-- Stated task --
Recast all the items below as a Markdown table with the columns Row and Entry, giving each line its own numbered row and skipping blank lines. Leave the pictures out.

-- Provided records --
· · · · · · ·

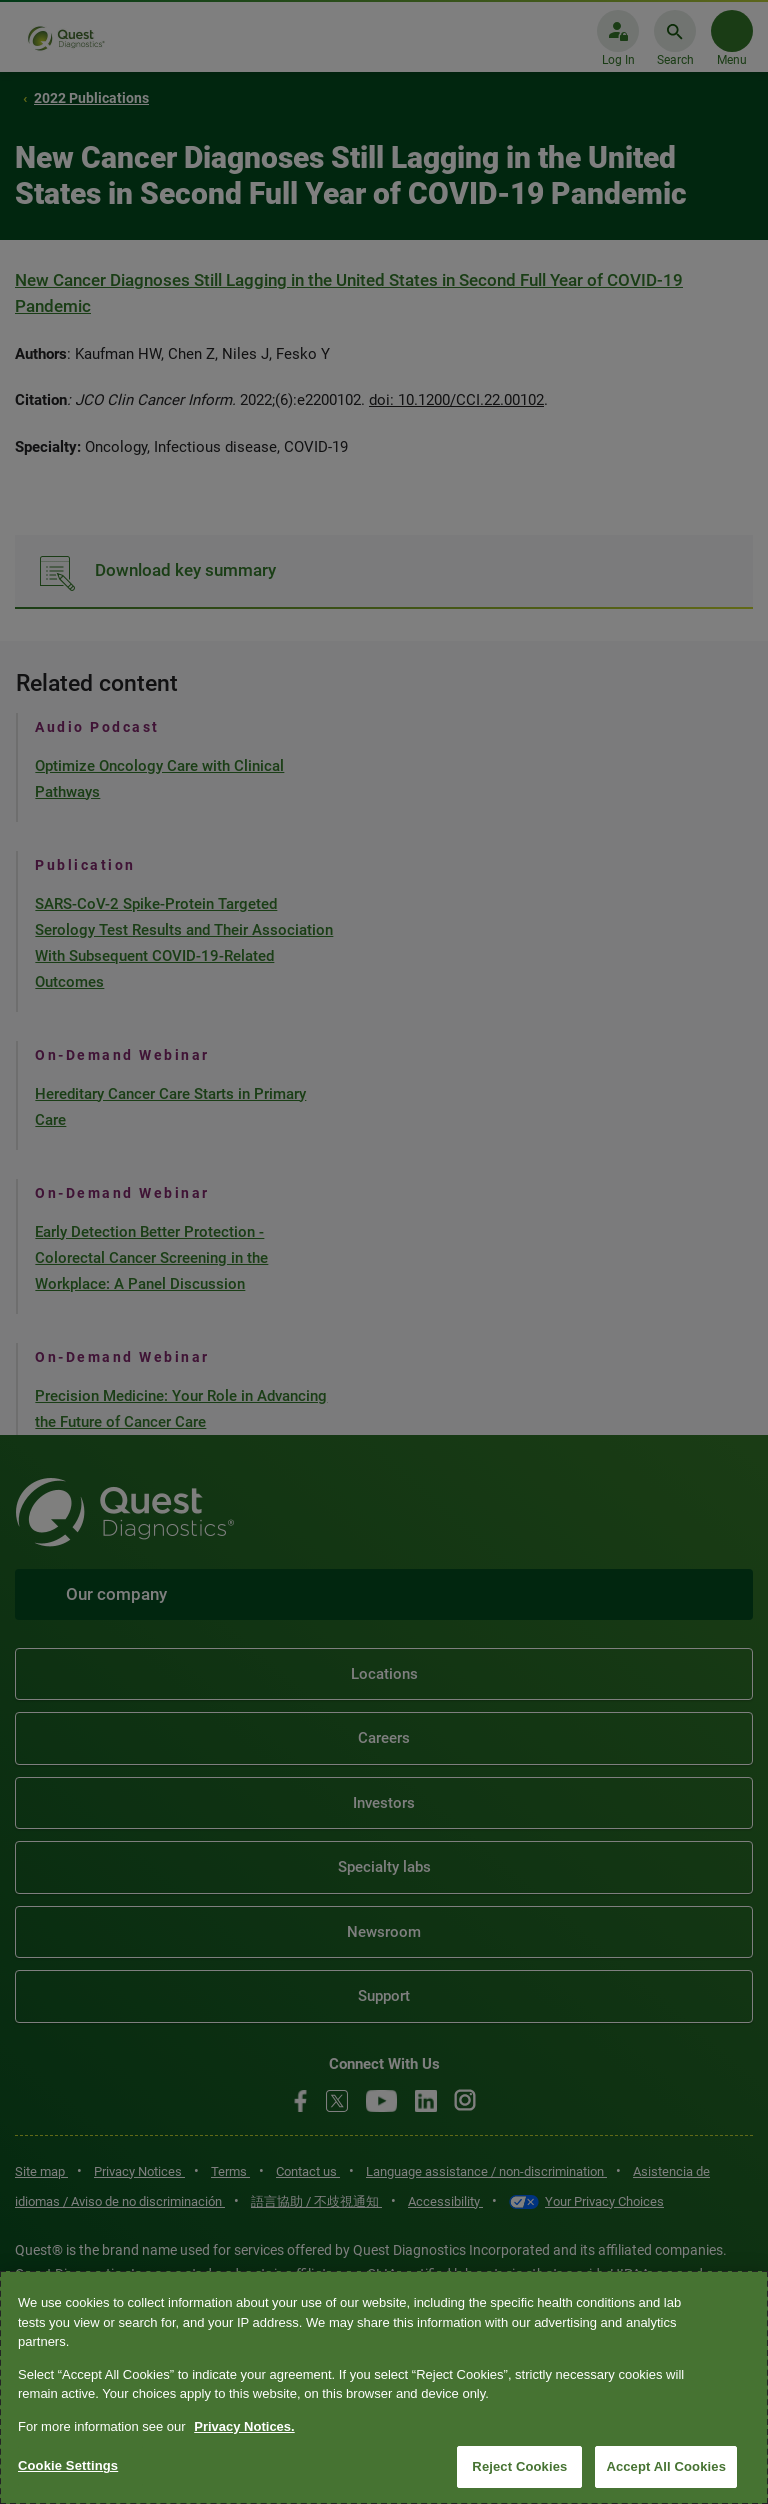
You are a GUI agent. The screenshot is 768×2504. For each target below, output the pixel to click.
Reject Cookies (519, 2466)
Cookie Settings (68, 2465)
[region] (384, 2387)
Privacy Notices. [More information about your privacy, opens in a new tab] (244, 2426)
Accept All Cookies (666, 2466)
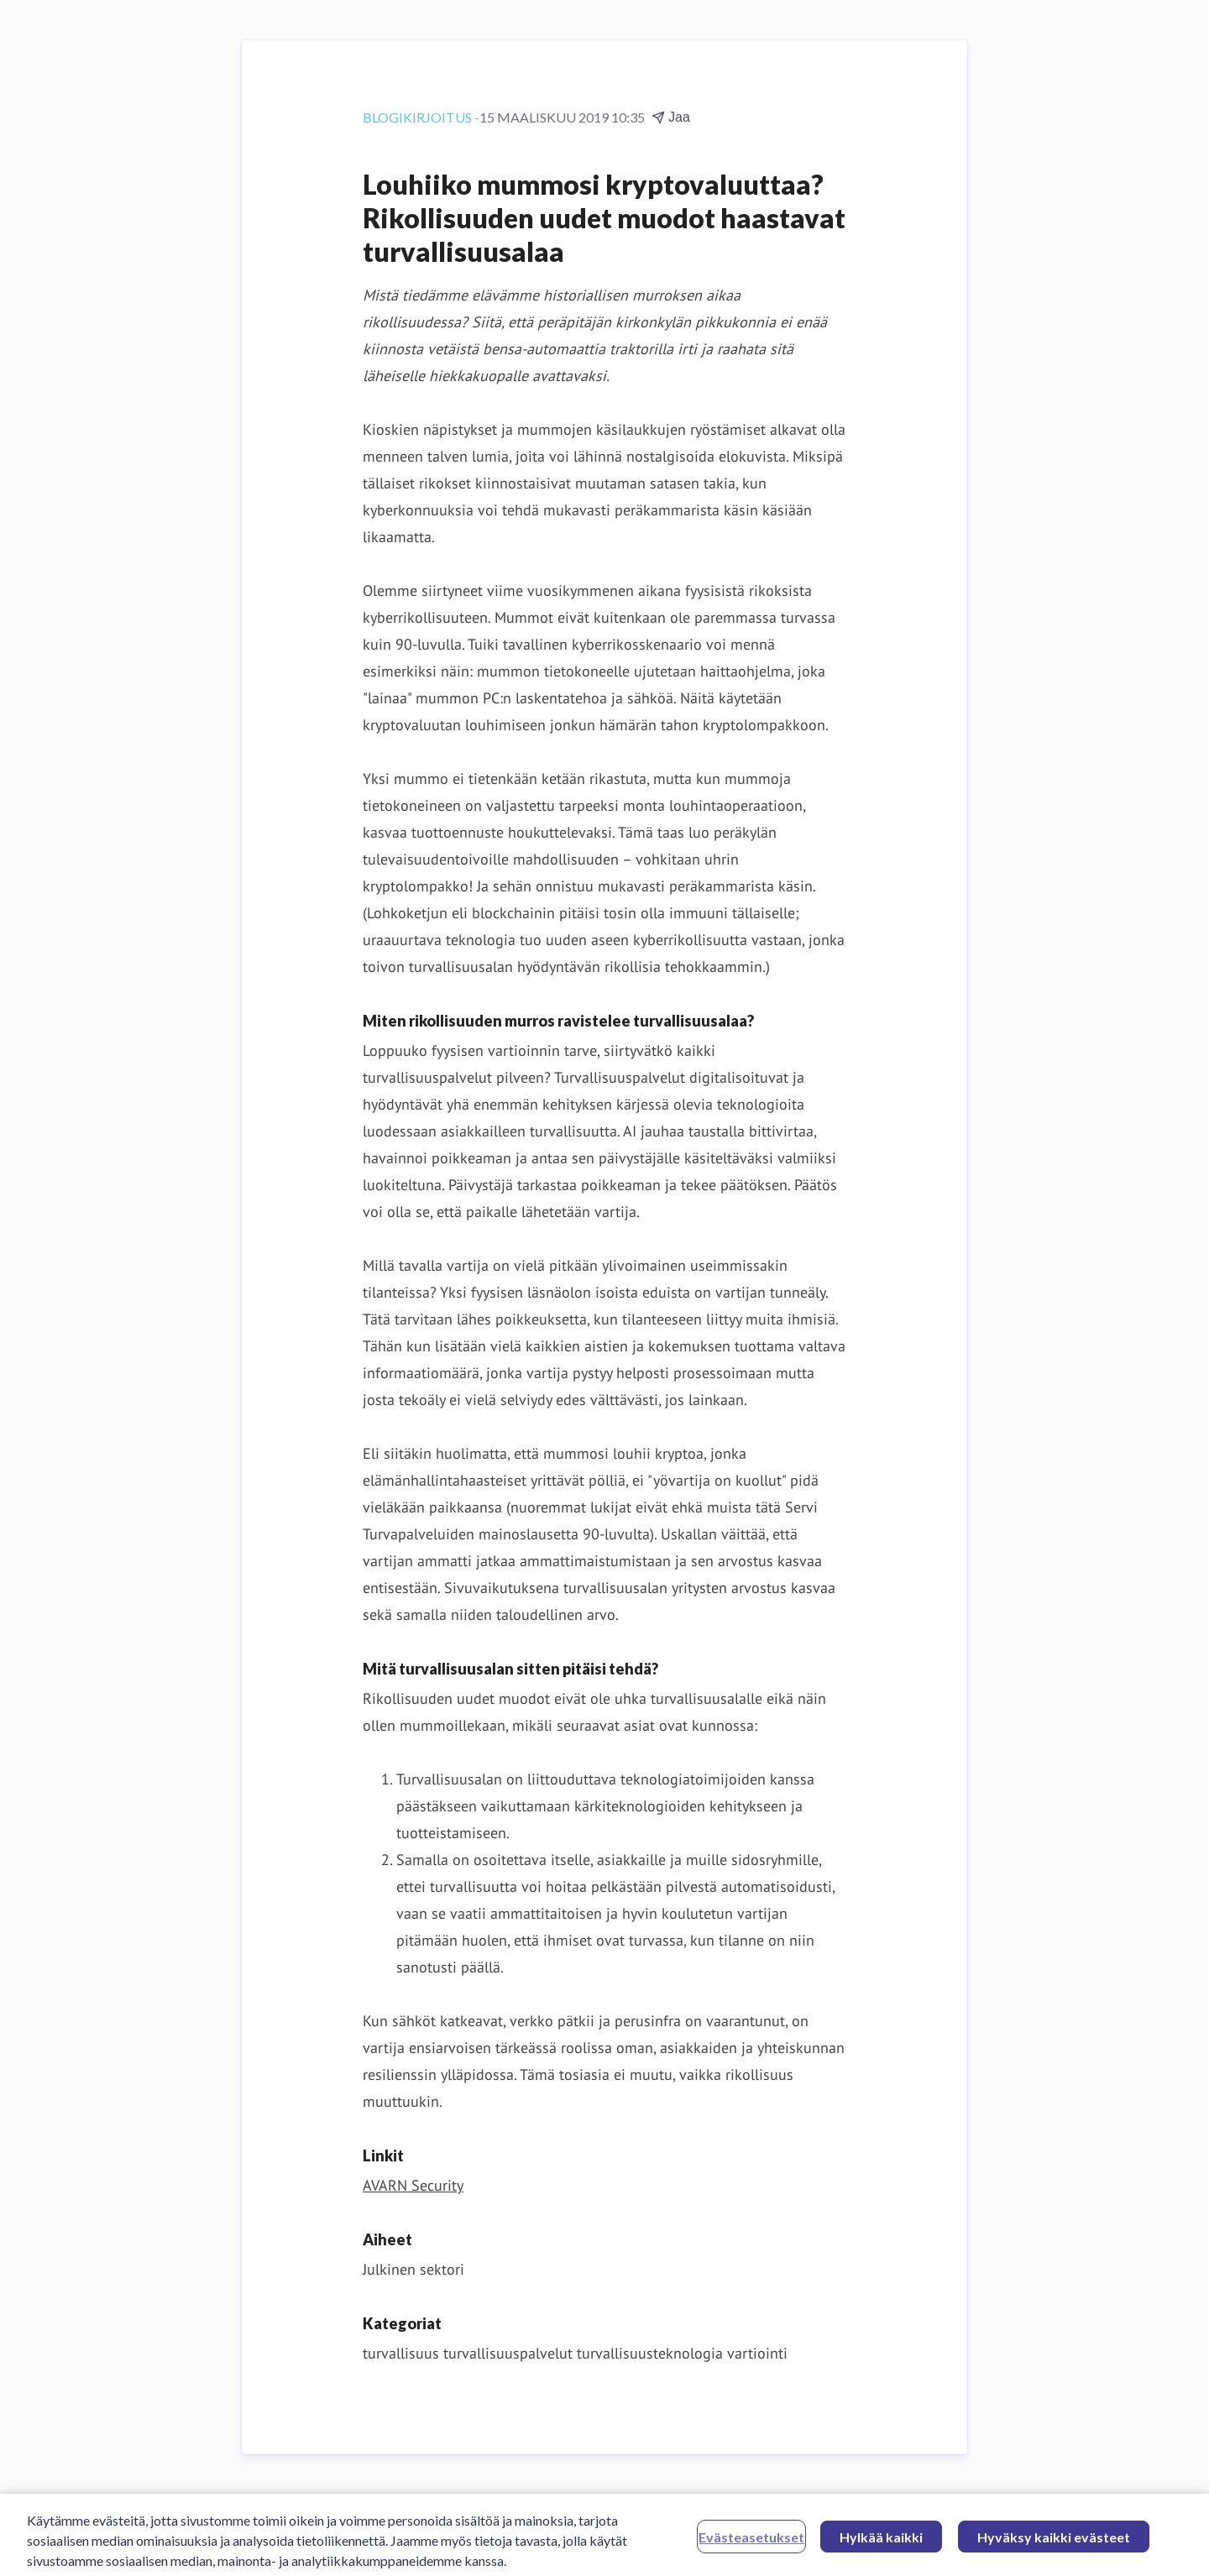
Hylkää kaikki (881, 2542)
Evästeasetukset (751, 2542)
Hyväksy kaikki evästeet (1053, 2542)
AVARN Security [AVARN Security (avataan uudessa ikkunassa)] (413, 2185)
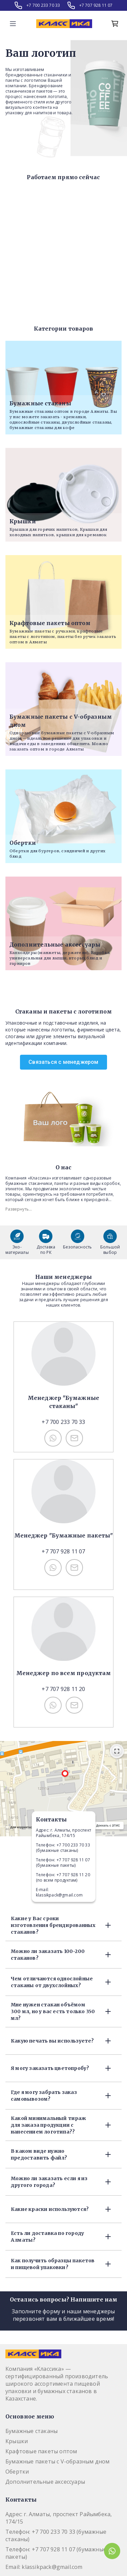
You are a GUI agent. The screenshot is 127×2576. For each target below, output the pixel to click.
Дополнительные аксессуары (45, 2481)
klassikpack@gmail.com (59, 1895)
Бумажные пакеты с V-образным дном (57, 2461)
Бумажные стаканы (31, 2431)
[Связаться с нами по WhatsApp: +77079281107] (53, 1567)
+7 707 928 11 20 (63, 1689)
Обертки (17, 2471)
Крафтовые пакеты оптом (41, 2451)
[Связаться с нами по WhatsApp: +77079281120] (53, 1705)
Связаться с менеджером (63, 1062)
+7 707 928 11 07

· · · · · · ·

-- Written solution --
| Row | Entry |
|---|---|
| 1 | You are a GUI agent. The screenshot is 768×2504. For each target below, output the pixel to click. |
| 2 | Reject Cookies (519, 2466) |
| 3 | Cookie Settings (68, 2465) |
| 4 | [region] (384, 2387) |
| 5 | Privacy Notices. [More information about your privacy, opens in a new tab] (244, 2426) |
| 6 | Accept All Cookies (666, 2466) |
| 7 | Hylkää kaikki (881, 2542) |
| 8 | Evästeasetukset (751, 2542) |
| 9 | Hyväksy kaikki evästeet (1053, 2542) |
| 10 | AVARN Security [AVARN Security (avataan uudessa ikkunassa)] (413, 2185) |
| 11 | You are a GUI agent. The screenshot is 127×2576. For each target below, output the pixel to click. |
| 12 | Дополнительные аксессуары (45, 2481) |
| 13 | klassikpack@gmail.com (59, 1895) |
| 14 | Бумажные пакеты с V-образным дном (57, 2461) |
| 15 | Бумажные стаканы (31, 2431) |
| 16 | [Связаться с нами по WhatsApp: +77079281107] (53, 1567) |
| 17 | +7 707 928 11 20 (63, 1689) |
| 18 | Обертки (17, 2471) |
| 19 | Крафтовые пакеты оптом (41, 2451) |
| 20 | [Связаться с нами по WhatsApp: +77079281120] (53, 1705) |
| 21 | Связаться с менеджером (63, 1062) |
| 22 | +7 707 928 11 07 |